A novel approach to overcome black box of AI for optical diagnosis in colonoscopy.
Journal:
Scientific reports
Published Date:
Jul 1, 2025
Abstract
Accurate real-time optical diagnosis that distinguishes neoplastic from non-neoplastic colorectal lesions during colonoscopy can lower the costs of pathological assessments, prevent unnecessary polypectomies, and help avoid adverse events. Using a multistep process, this study developed an explainable artificial intelligence method, niceAI, for classifying hyperplastic and adenomatous polyps. Radiomics and color were extracted, followed by feature selection with deep learning features using Spearman's correlation analysis.
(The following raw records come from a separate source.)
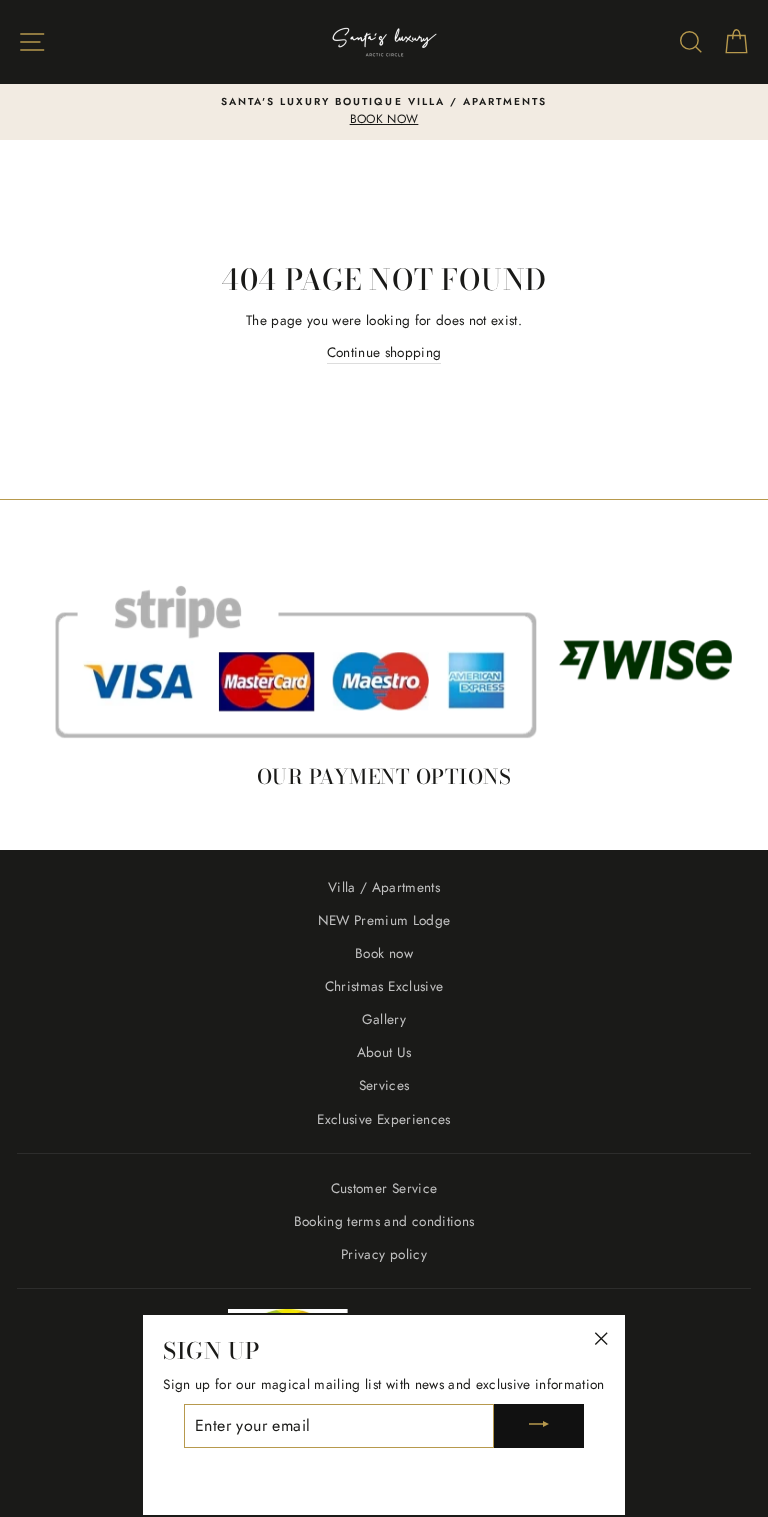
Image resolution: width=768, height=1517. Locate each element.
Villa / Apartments (384, 887)
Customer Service (384, 1188)
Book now (384, 953)
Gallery (384, 1019)
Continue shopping (384, 352)
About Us (384, 1052)
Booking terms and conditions (384, 1221)
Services (384, 1085)
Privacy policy (384, 1254)
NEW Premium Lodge (384, 920)
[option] (384, 112)
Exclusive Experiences (383, 1119)
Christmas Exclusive (384, 986)
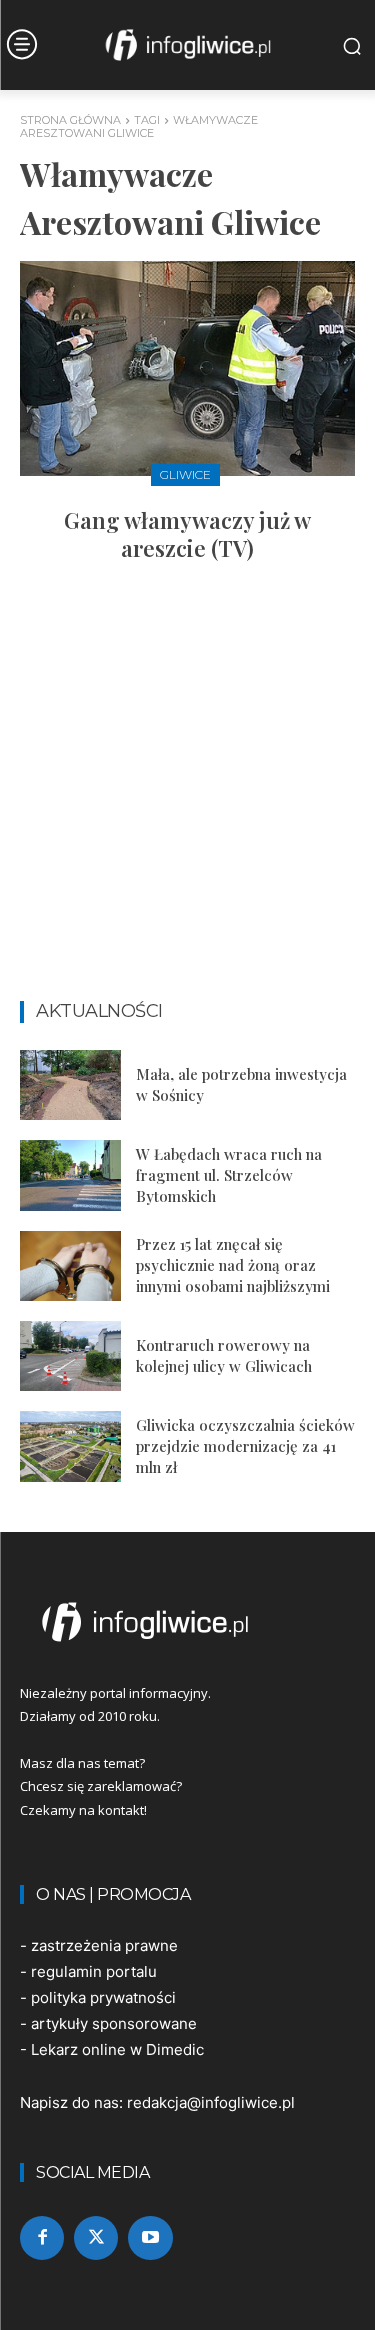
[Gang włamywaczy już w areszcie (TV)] (187, 368)
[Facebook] (42, 2238)
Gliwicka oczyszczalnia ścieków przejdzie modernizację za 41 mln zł (245, 1446)
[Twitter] (96, 2238)
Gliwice (185, 474)
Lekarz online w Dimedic (117, 2049)
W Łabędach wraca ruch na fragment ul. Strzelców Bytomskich (229, 1175)
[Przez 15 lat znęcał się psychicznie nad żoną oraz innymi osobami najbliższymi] (70, 1266)
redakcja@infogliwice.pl (211, 2102)
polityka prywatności (103, 1997)
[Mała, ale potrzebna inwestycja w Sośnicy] (70, 1085)
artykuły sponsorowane (114, 2023)
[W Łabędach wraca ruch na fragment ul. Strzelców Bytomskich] (70, 1175)
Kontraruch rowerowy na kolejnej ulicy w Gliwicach (224, 1355)
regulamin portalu (94, 1971)
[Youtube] (150, 2238)
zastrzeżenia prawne (104, 1945)
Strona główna (70, 120)
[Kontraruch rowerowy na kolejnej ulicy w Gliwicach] (70, 1356)
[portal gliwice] (187, 1622)
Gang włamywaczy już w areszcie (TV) (187, 534)
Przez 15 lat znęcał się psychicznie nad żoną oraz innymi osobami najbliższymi (233, 1265)
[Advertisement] (187, 790)
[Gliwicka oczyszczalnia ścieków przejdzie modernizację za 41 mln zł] (70, 1446)
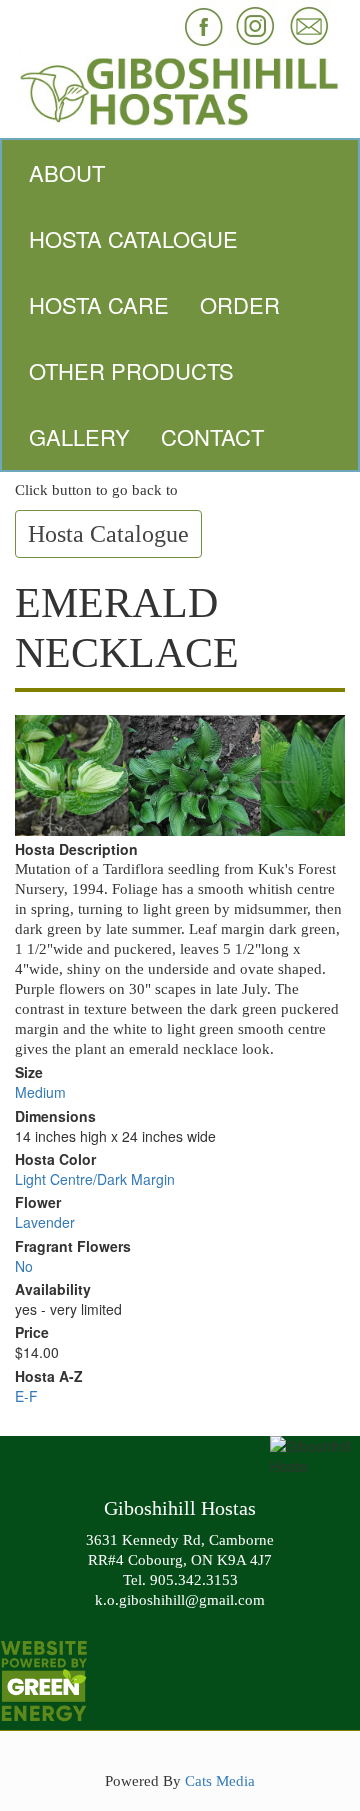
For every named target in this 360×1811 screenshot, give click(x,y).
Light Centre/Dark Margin (95, 1179)
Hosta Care (99, 304)
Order (240, 304)
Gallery (79, 436)
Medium (40, 1092)
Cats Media (220, 1780)
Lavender (45, 1222)
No (24, 1266)
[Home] (180, 89)
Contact (212, 436)
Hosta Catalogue (133, 238)
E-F (26, 1396)
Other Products (131, 370)
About (67, 172)
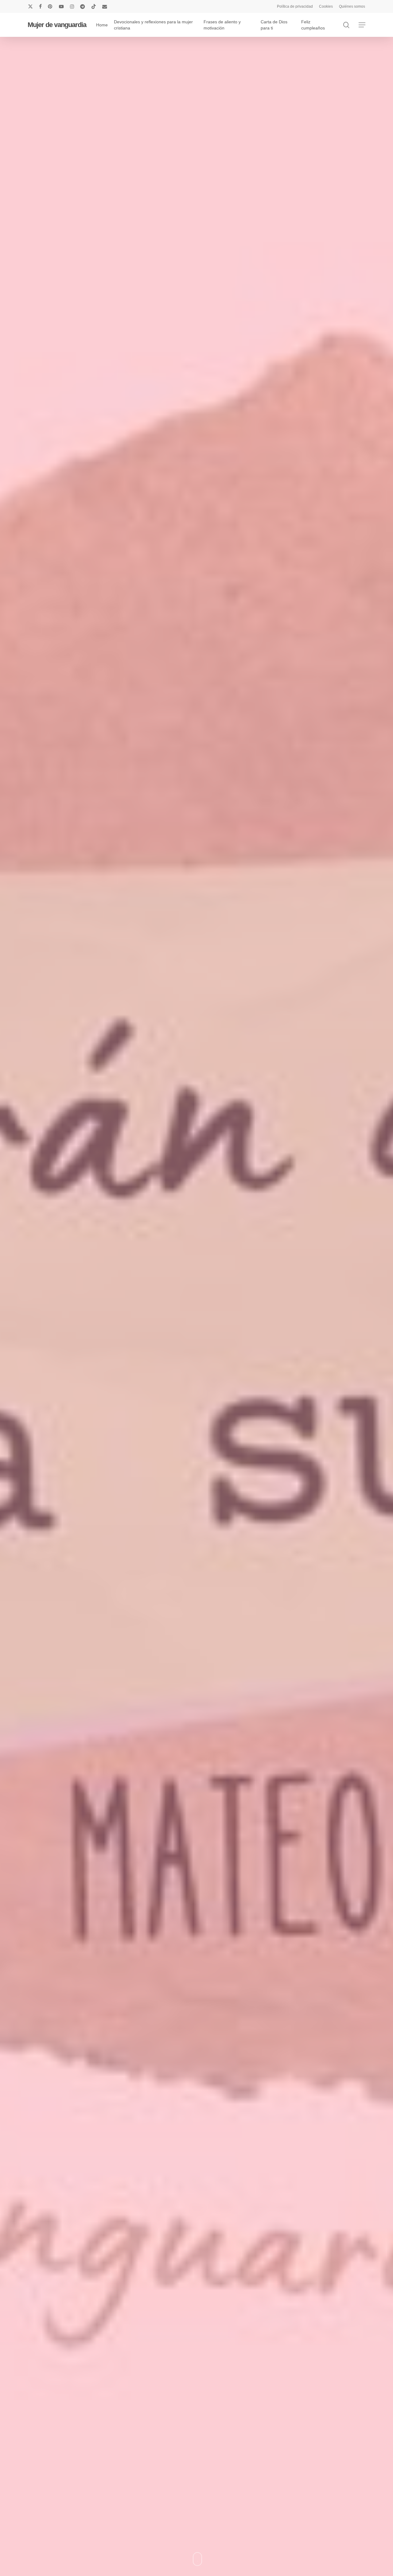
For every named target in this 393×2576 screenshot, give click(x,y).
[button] (362, 25)
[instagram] (72, 6)
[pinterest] (50, 6)
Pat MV (196, 1389)
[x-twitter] (30, 6)
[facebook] (40, 6)
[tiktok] (93, 6)
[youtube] (61, 6)
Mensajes (140, 1351)
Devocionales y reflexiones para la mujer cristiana (211, 1351)
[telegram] (82, 6)
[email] (104, 6)
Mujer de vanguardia (57, 24)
The selected deep features were merged with the narrow-band imaging International Colorectal Endoscopic grading, aligning with endoscopists' decision-making process to produce an interpretable diagnostic output. Initially, 2,048 deep features were identified; these were reduced to 103 in the second screening, and finally to 14. Similarly, 24 radiomics features were selected, whereas no color features were chosen. Comparative evaluation showed that niceAI had accuracy comparable to that of deep learning models (area under the curve, 0.946; accuracy, 0.883; sensitivity, 0.888; specificity, 0.879; positive predictive value, 0.893; negative predictive value, 0.872). This study introduces a novel system that combines radiomics and deep features to enhance the transparency and understanding of optical diagnosis. This approach bridges the gap between artificial intelligence predictions and clinically meaningful assessments, thereby offering a practical solution for enhancing diagnostic accuracy and clinical decision-making.